By Richard Rosenblatt
Associated Press

NEW YORK - With three races in five weeks at three race tracks, the rigors of the Triple Crown trail usually take a toll on thoroughbreds.

Most mornings after the Belmont Stakes, the last and longest of the series, trainers quickly point out their horses are taking an extended break before they resume training.

Afleet Alex isn't like most horses.

"He's an iron horse," trainer Tim Ritchey said Sunday. "He just keeps performing better and better and better every time. The races he's been through, for him to run like he did in the Preakness and then to come back and run this kind of race in the Belmont shows he's very special horse."

After finishing third in the Kentucky Derby, losing by a length to long shot Giacomo with longer shot Closing Argument second, Afleet Alex took charge of the 3-year-old division. The colt won the Preakness by 4 3/4 lengths even though he was nearly knocked down by another horse at the top of the stretch, then blew away the field in the Belmont by seven lengths.

When Ritchey showed up at Afleet Alex's barn, his colt was just as fit as he was before his 1 1/2-mile romp around the sweeping turns at Belmont Park.

"He's great, no problems," Ritchey said. "His legs were iced, they're tight as can be, he walked very well and grazed for a while. Everything's good."

Ritchey said Afleet Alex would relax for a few days before getting back to work. A horse like Alex, who loves to run and trains twice a day, needs to be on the track, the trainer said.

Next stop on the schedule is the Haskell Invitational at Monmouth Park in Oceanport, N.J., on Aug. 7. After that, it's the Travers at Saratoga on Aug. 27, followed by the Breeders' Cup, back at Belmont, on Oct. 29.

Ritchey was coy about which Breeders' Cup race Afleet Alex would run in, though.
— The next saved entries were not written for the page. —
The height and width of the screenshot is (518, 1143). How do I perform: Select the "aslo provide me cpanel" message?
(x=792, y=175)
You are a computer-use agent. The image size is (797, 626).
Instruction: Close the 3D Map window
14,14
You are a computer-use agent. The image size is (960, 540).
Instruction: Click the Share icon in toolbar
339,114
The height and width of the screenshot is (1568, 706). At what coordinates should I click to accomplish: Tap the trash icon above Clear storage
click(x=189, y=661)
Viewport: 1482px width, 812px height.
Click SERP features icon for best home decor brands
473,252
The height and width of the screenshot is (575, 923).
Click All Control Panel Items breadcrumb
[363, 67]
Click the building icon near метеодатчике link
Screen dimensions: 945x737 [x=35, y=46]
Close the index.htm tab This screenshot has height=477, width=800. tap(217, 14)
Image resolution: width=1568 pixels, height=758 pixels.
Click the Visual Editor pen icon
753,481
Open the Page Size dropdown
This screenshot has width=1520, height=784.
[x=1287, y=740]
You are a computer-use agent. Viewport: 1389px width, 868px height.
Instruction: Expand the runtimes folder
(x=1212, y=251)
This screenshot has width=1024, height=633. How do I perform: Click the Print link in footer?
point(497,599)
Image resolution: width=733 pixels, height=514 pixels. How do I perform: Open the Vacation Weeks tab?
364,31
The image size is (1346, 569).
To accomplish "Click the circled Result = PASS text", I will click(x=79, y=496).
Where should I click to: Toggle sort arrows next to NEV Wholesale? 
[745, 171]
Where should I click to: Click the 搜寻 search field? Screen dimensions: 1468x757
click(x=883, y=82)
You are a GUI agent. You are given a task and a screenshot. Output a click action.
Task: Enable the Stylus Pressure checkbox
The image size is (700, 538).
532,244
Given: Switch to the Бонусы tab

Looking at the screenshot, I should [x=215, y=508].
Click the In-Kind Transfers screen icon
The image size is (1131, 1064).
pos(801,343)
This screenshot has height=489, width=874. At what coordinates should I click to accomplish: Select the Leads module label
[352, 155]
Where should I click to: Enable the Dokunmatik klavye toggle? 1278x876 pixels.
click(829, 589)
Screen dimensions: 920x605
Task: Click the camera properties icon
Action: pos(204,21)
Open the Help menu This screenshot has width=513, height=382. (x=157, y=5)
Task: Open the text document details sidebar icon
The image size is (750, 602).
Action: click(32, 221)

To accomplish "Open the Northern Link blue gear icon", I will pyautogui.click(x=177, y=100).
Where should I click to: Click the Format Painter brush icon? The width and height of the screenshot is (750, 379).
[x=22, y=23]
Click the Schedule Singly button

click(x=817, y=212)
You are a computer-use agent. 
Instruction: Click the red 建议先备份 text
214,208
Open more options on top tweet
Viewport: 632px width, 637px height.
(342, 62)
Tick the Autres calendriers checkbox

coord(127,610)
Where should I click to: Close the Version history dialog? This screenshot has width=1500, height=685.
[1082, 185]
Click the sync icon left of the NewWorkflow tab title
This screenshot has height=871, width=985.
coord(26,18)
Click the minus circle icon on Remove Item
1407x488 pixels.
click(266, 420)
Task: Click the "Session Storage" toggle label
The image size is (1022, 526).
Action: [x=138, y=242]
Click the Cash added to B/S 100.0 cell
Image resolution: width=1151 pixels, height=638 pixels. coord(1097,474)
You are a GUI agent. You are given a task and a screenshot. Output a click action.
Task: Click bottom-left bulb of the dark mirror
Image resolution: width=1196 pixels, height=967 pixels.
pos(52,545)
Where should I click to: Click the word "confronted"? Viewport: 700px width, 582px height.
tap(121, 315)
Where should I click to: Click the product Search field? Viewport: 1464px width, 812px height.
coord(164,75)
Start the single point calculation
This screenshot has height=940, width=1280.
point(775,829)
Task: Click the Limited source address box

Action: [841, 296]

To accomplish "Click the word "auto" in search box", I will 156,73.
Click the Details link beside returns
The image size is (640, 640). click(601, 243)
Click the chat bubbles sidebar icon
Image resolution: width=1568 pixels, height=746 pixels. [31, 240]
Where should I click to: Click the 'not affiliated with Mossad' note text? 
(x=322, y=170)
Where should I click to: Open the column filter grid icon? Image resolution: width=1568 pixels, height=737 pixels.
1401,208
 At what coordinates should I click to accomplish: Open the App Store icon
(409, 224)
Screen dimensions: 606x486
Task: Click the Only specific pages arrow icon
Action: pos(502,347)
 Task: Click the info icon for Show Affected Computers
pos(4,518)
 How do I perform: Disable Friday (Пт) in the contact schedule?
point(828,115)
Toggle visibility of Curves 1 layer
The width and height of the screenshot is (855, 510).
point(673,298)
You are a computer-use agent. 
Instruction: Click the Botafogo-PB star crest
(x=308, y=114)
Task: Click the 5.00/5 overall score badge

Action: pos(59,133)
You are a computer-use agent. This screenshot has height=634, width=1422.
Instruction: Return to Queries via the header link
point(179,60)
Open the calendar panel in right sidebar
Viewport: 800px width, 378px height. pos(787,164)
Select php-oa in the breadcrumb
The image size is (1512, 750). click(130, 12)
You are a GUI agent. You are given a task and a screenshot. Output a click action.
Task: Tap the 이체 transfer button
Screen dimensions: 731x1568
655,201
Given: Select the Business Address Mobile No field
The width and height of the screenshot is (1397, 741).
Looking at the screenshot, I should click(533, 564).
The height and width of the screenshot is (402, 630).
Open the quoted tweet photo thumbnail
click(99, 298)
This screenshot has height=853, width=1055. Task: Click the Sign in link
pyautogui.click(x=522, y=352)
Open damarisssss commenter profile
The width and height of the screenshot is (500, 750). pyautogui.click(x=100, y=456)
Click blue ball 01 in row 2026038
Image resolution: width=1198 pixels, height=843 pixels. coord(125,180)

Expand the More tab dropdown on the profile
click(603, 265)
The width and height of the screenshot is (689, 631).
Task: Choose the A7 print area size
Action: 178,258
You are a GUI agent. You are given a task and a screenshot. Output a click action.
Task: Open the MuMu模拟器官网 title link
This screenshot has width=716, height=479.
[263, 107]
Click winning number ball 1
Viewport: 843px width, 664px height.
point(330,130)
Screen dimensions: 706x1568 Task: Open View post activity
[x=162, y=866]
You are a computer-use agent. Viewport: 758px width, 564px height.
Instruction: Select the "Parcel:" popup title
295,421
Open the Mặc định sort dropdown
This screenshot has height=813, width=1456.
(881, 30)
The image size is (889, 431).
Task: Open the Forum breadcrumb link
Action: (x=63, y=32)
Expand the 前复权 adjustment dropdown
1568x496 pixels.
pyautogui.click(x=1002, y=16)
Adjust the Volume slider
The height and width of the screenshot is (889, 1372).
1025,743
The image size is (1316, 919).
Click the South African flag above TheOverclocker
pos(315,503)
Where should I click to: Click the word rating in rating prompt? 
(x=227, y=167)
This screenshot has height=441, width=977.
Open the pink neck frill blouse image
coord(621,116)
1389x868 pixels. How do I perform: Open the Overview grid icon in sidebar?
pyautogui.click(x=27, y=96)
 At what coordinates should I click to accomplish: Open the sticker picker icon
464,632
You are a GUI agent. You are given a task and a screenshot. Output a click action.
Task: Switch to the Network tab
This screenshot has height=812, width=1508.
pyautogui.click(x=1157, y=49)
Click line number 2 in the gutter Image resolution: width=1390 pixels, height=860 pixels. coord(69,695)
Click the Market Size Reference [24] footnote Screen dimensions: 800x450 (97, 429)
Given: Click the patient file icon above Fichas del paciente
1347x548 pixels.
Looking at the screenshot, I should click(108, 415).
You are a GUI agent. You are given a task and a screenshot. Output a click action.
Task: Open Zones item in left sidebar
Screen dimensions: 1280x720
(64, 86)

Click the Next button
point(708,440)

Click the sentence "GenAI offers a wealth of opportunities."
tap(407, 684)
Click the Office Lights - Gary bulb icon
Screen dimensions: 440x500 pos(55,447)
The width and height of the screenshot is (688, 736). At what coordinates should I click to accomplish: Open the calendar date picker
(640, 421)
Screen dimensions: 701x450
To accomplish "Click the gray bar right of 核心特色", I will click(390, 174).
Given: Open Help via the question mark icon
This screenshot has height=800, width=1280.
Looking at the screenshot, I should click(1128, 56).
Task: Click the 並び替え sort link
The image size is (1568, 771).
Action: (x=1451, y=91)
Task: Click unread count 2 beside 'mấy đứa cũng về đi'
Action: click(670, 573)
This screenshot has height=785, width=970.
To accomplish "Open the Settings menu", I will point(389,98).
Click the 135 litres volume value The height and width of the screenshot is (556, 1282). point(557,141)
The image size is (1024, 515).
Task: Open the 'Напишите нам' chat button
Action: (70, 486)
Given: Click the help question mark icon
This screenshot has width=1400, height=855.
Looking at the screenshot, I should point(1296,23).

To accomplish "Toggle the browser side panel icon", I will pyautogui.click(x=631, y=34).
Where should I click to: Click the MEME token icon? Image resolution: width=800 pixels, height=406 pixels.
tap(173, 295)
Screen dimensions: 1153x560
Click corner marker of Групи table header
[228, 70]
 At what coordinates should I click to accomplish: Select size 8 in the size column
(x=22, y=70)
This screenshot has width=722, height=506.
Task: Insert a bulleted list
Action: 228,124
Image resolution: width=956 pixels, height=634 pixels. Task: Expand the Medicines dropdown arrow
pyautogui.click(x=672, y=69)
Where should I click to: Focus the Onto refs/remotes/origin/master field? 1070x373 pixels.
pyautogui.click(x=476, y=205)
The BC Classic would mean a likely matchup with 2004 Horse of the Year Ghostzapper, but Ritchey said the BC Turf or even the BC Sprint are possibilities.

"Ghostzapper is a tremendous horse," Ritchey said. "Our horse is a 3-year-old. We're going to run with 3-year-olds right now. He will be running as a 4-year-old, so if Ghostzapper is still out there, I suppose we'll meet up somewhere."

Ritchey confirmed that Afleet Alex won't be retired at the end of the year, and any deal involving breeding interests must guarantee that Alex runs as a 4-year-old -- if he's healthy. And the owners, five friends from the Philadelphia area who bought Afleet Alex for $75,000, "100 percent agree to that," Ritchey added.

The trainer put Afleet Alex's worth at $20 million to $25 million, but that was before the Belmont.

"It's dramatically increased after the way he won," Ritchey said.

So why keep running when other owners tend to cash out at the earliest opportunity?

"We never got into it for the money," said Chuck Zacney, one of Afleet Alex's owners. "And at the same time, we've become attached to Alex and so have many other people. I'd hate to see him end (his racing career) prematurely. ... He's part of the family now."

And, Ritchey said, "I think it's the thing to do. I think it will make the horse more valuable, and I think the owners are having the time of their lives. I know I am."

While Afleet Alex fell short of a Triple Crown, he became the 11th thoroughbred to win the Preakness and Belmont after running in -- but not winning -- the Derby. Point Given in 2001 was the last to take the final two-thirds of the Triple Crown, then won the Haskell and Travers and earned Horse of the Year honors.

Afleet Alex, a winner in eight of 12 starts with earnings of more than $2.7 million, will likely be shipped to Monmouth Park to prepare for the Haskell after spending a few more days at Belmont.